I knew this song was special to me, but I had no idea it would have that response. The first feeling I felt was gratitude. I am so happy that that song was able to resonate with so many people because that is really all I could ever ask for as an artist and songwriter.
But aside from its virality, the song is not only beautiful, heartfelt, and honest; it’s deeply personal to you. It taps into this vulnerable confession of your journey as a queer woman. What was it like for you to dig deep, release those emotions and then put them into words?
I felt like it was something I had to put into words, I just had to express this fear that I was feeling. I hate whenever I walk down the street and feel strange about holding my girlfriend’s hand or kissing her in public. I knew that a lot of queer people shared that same experience, which is why I thought writing this song was important for me.
When it comes to musical influences, who would you say has influenced you the most?
I LOVE Phoebe Bridgers, Julien Baker, Paramore, all of those incredible indie and rock artists. I grew up listening to that style of music, so I feel so connected to it. Organic instrumentation, sick guitar lines, lyrics that evoke so much imagery, that is what I am most inspired by.
And speaking of influence, in being half-Mexican and half-Venezuelan, how has your culture influenced your art? Whether it be the sound you strive to create or your songwriting.

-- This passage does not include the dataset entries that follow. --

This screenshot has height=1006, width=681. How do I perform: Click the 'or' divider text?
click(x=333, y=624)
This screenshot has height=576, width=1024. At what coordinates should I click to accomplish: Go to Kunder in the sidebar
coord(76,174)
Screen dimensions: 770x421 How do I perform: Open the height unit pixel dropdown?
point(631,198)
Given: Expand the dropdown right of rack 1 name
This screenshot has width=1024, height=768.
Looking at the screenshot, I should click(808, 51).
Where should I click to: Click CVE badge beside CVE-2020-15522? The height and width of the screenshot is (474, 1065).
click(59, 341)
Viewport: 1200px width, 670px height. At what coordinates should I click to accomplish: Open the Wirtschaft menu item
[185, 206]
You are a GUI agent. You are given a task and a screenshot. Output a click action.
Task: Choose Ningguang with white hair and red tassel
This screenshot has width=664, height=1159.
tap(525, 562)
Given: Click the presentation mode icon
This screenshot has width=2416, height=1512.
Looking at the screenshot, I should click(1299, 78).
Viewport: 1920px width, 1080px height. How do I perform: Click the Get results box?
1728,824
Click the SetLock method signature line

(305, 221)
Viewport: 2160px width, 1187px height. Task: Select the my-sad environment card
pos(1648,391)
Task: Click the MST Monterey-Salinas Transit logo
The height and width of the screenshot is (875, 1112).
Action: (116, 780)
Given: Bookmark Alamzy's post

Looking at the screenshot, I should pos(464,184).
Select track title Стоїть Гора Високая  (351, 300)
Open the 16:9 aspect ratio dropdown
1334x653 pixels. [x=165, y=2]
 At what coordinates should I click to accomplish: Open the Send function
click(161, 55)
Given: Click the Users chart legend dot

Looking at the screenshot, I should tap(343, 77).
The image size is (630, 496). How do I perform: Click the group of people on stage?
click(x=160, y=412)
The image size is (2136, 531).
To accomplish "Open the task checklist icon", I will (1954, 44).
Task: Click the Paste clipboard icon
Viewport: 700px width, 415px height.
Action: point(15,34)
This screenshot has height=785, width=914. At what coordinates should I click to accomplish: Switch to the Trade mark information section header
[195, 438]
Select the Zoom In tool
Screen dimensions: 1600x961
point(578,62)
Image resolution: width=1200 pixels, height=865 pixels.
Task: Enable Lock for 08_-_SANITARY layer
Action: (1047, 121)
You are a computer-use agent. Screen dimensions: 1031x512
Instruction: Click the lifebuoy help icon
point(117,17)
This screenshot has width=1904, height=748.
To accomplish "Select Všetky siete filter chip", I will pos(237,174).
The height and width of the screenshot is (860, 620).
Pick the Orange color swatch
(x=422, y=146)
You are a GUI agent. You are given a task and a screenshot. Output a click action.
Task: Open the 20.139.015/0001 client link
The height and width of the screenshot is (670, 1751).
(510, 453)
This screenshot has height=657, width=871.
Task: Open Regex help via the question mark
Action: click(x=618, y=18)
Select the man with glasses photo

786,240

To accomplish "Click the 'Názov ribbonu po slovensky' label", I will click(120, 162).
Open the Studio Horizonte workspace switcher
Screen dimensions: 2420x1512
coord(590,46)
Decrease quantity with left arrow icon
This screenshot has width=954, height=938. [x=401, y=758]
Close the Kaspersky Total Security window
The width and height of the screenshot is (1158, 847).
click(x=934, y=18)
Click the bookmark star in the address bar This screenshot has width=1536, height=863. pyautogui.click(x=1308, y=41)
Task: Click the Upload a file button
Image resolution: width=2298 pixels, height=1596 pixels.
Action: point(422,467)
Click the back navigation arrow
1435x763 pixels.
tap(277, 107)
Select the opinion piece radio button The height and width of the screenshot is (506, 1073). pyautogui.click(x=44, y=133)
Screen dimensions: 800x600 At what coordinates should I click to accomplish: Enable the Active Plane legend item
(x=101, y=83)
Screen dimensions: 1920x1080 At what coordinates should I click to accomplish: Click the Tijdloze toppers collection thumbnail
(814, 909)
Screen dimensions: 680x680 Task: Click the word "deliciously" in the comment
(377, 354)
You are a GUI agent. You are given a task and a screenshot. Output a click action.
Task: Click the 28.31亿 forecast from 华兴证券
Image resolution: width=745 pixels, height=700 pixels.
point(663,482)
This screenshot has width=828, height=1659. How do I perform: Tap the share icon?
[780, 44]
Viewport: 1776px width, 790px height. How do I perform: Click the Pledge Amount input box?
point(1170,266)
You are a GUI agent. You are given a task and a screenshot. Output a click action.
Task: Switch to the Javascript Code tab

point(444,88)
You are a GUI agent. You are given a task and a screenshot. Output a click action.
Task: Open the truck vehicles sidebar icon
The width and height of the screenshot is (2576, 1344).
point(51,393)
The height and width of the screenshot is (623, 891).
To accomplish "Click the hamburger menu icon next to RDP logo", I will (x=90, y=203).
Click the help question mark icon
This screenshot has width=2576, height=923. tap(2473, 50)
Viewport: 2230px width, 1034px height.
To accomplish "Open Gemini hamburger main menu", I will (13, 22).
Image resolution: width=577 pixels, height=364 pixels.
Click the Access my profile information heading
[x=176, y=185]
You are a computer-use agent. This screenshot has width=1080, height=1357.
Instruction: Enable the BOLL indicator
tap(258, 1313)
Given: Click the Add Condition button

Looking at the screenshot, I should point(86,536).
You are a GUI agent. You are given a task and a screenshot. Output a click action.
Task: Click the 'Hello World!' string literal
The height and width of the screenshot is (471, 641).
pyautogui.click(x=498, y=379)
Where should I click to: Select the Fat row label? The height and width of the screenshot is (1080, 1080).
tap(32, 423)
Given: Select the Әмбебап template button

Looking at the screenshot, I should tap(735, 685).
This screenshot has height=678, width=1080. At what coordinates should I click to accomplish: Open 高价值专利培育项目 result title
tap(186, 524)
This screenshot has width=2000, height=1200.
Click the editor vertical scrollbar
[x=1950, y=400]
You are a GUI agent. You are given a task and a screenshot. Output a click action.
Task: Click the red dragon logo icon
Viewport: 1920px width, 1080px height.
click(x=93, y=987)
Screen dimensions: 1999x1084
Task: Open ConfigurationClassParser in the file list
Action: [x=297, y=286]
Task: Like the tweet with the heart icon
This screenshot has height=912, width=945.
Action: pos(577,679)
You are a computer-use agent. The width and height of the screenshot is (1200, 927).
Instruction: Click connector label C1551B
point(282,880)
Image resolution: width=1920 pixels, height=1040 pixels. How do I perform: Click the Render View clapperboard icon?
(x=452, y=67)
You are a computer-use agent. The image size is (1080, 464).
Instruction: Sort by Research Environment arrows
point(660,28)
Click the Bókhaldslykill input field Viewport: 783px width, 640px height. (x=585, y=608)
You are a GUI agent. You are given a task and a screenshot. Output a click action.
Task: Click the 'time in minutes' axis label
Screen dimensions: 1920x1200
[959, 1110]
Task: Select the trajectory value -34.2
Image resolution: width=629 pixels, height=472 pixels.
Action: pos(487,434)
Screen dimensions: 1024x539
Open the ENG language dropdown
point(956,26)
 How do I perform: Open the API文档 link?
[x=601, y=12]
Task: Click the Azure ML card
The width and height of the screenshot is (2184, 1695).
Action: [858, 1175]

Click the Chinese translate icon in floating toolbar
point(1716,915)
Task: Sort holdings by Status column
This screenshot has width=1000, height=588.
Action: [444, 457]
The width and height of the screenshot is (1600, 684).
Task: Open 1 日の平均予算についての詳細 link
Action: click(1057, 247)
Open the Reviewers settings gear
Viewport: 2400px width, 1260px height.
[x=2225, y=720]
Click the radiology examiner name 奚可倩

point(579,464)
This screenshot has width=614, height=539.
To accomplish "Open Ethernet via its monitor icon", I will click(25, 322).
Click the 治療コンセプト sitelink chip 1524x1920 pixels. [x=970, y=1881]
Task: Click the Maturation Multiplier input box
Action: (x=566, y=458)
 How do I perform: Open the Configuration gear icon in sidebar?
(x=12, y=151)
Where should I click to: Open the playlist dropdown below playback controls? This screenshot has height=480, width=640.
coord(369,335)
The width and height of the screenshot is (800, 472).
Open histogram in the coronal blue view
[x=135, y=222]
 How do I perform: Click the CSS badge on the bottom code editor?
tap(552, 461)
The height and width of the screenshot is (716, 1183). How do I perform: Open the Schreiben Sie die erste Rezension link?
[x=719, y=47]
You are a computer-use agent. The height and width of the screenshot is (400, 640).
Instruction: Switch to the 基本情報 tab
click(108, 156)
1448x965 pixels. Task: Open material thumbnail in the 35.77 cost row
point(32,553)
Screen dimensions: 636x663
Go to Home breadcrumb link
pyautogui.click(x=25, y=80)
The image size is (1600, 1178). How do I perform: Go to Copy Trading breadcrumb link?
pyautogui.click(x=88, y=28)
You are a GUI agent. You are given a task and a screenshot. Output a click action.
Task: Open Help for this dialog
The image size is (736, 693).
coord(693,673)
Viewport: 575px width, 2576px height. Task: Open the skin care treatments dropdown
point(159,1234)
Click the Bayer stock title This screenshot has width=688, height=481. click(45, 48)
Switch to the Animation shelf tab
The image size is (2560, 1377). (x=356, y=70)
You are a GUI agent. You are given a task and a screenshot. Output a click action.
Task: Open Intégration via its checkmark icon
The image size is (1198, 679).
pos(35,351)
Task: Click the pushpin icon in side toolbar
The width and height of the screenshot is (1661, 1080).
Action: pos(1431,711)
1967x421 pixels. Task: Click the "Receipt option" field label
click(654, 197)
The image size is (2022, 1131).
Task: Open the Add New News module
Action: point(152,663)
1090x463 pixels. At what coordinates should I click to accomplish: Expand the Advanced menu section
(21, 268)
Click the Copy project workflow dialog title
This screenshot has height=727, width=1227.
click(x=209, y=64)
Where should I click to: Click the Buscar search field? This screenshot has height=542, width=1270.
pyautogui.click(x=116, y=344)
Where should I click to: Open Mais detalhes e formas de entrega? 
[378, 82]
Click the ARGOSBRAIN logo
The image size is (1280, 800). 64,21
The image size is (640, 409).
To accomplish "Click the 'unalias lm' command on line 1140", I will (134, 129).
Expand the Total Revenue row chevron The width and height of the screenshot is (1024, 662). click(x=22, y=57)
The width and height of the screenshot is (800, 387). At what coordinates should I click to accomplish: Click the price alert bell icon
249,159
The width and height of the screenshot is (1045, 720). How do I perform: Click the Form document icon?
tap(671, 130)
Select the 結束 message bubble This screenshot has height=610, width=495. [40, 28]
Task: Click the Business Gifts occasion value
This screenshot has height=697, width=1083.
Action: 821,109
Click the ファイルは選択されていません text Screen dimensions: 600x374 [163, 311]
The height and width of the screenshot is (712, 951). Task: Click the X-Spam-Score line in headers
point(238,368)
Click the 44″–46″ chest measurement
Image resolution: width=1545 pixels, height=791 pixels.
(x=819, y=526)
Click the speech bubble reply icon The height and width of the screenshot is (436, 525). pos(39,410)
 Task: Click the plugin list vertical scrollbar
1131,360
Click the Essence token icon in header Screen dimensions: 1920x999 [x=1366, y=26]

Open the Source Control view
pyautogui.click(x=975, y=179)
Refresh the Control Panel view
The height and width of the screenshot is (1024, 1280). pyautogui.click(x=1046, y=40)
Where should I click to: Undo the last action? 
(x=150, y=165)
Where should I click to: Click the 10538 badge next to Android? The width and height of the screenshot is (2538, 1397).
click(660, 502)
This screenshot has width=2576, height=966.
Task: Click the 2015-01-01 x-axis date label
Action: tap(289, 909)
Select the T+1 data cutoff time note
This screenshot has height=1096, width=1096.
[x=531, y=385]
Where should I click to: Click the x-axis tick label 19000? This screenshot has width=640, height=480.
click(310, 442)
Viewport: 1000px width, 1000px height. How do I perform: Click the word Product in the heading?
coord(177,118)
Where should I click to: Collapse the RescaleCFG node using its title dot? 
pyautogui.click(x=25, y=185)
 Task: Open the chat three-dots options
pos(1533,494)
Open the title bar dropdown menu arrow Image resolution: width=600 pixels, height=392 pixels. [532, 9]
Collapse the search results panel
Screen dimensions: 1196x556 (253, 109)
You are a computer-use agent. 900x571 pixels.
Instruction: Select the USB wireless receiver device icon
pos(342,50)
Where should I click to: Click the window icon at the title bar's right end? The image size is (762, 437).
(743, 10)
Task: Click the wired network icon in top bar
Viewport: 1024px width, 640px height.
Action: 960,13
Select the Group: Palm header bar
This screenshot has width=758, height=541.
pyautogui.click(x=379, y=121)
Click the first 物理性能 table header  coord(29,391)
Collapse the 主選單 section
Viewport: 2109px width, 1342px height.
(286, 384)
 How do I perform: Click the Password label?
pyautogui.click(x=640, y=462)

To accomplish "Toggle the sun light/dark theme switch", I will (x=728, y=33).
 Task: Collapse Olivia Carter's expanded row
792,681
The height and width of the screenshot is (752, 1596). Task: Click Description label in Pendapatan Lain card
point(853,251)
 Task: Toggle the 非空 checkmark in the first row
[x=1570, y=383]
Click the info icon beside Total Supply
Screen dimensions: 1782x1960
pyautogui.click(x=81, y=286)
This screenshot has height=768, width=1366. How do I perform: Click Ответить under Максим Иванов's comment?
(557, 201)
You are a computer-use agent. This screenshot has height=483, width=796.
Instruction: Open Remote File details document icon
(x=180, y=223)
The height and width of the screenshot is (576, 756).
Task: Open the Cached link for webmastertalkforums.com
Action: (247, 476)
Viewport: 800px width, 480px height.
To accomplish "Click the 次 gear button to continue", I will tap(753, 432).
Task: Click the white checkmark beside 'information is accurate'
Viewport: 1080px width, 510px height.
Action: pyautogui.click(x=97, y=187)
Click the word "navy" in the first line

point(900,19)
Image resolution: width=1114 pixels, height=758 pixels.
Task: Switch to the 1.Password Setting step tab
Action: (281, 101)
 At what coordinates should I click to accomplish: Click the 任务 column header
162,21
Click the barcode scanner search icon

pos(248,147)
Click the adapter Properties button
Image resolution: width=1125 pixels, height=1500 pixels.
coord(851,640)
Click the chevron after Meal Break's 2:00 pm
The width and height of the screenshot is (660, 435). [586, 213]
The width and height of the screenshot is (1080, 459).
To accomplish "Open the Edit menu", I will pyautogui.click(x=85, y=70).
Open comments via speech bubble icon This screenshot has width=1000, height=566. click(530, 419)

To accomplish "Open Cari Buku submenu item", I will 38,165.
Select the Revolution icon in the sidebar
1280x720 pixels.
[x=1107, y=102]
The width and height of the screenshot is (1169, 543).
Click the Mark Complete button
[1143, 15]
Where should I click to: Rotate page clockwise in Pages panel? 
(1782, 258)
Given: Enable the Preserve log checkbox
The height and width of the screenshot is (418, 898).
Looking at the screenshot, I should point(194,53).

One of the first artists I grew up listening to is this iconic Mexican rock band called “Mana.” My mom would always play it every morning while my sister and I were getting ready for school, and it was the first time I realized music was special. I am definitely so inspired by Latin rock bands like them in my music.
Are there any artists you would love to collaborate with in the future?
Definitely Phoebe Bridgers, Gracie Abrams, and I am loving Nessa Barrett recently. There are just so many artists I would love to work with.
Lastly, what’s next? What’s one dream/goal you wish to accomplish this year?
I can’t wait to go on tour, that is definitely my next goal for this year.